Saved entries
____________
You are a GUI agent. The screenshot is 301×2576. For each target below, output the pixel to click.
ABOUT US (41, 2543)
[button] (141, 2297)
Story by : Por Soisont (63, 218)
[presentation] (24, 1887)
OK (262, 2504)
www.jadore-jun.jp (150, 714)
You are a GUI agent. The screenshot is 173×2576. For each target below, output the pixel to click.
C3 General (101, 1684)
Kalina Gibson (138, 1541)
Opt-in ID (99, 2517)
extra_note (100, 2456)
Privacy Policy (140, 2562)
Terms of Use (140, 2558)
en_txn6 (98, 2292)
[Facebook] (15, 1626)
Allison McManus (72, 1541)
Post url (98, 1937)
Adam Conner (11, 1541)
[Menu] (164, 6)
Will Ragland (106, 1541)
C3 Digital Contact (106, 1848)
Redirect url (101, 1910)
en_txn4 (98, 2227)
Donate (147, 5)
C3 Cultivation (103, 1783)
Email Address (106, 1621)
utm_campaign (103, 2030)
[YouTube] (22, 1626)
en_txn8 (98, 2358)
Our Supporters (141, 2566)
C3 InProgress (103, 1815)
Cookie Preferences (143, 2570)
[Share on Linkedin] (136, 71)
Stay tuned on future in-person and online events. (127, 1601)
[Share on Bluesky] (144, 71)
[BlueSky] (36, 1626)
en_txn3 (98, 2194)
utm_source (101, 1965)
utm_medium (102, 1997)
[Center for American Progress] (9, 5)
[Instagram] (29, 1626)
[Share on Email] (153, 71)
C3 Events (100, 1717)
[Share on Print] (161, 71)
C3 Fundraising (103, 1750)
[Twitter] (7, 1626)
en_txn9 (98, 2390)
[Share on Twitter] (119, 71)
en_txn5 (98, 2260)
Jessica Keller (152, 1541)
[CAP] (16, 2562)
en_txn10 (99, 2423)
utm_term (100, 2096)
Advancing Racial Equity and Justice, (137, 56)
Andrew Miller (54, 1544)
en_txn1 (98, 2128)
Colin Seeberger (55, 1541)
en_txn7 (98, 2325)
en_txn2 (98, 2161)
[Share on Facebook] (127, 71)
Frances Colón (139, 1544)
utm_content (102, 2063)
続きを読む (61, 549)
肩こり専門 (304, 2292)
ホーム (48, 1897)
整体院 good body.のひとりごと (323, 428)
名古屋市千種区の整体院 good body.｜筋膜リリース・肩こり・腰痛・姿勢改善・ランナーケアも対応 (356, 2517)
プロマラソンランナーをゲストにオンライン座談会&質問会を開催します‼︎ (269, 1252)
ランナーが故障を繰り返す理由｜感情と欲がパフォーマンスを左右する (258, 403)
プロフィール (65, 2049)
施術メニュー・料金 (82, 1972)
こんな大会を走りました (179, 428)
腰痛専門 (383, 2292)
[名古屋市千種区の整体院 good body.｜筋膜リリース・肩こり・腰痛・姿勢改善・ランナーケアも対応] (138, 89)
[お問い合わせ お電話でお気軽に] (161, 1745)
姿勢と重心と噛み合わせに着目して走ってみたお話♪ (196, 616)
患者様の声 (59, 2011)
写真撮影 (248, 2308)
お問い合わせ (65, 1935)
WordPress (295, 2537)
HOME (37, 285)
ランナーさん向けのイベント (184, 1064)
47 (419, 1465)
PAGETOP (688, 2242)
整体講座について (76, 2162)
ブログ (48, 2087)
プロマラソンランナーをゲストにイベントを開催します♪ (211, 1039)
____________
→ What the task asks
Retrieve every line above holding the word "姿勢改善".

→ Task output
名古屋市千種区の整体院 good body.｜筋膜リリース・肩こり・腰痛・姿勢改善・ランナーケアも対応 (356, 2517)
[名古屋市千種区の整体院 good body.｜筋膜リリース・肩こり・腰痛・姿勢改善・ランナーケアも対応] (138, 89)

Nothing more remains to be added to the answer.